- **Task goal**
Make an exact copy of all the records, one that contains none of the pictures.

BEGIN Records supplied

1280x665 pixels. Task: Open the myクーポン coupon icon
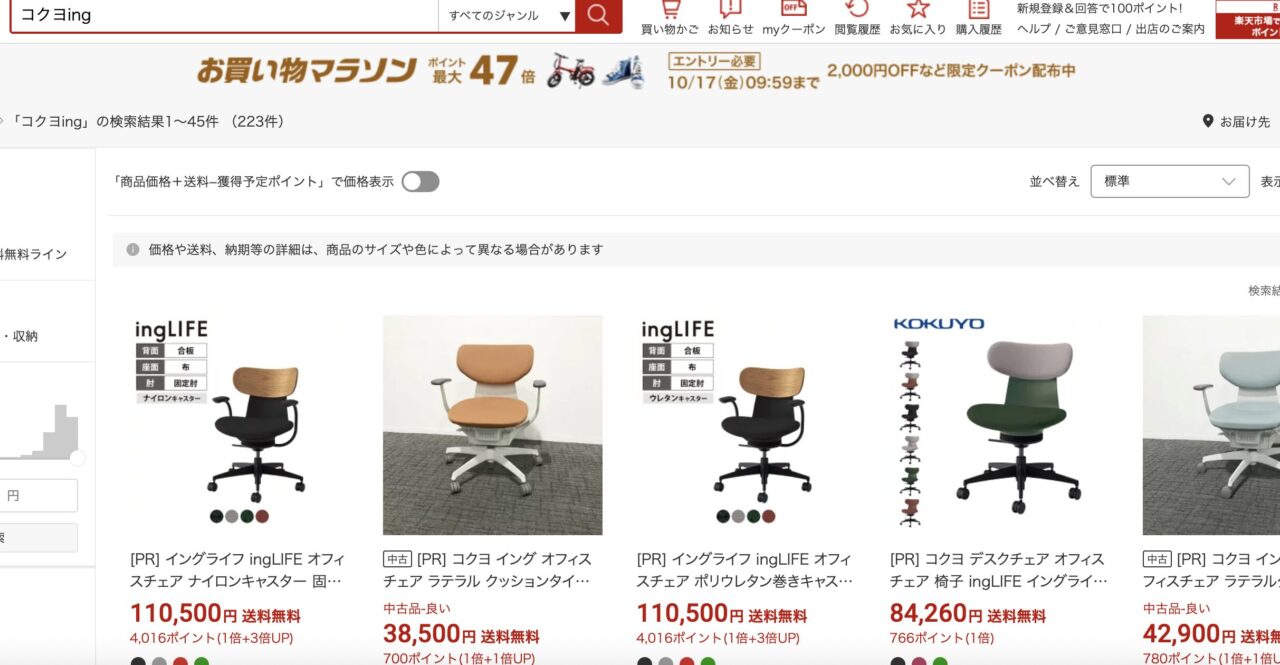(794, 9)
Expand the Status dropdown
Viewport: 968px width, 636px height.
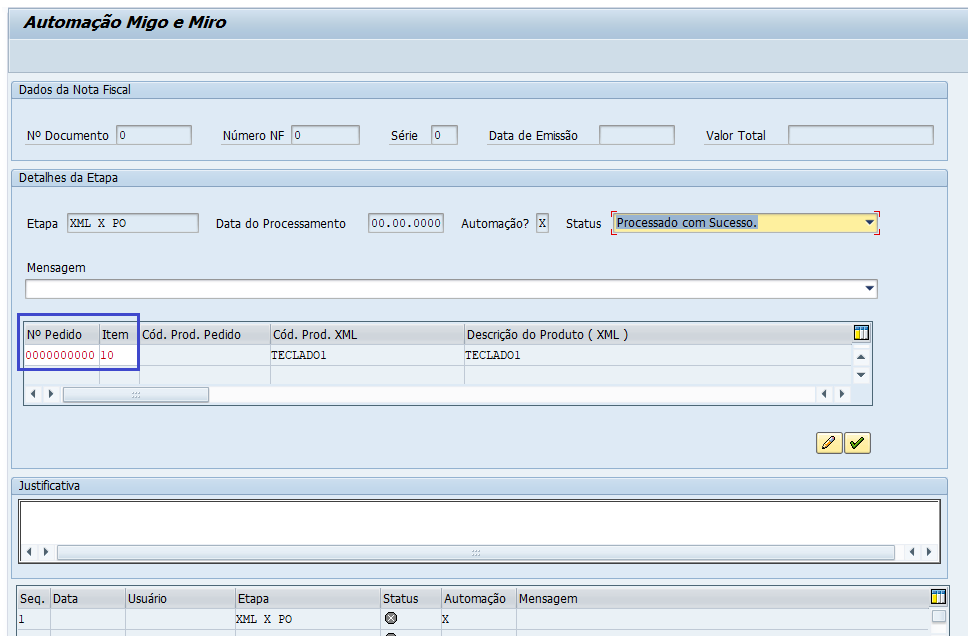870,223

END Records supplied

- **Response**
1280x665 pixels. Task: Open the myクーポン coupon icon
(794, 9)
Expand the Status dropdown
Viewport: 968px width, 636px height.
870,223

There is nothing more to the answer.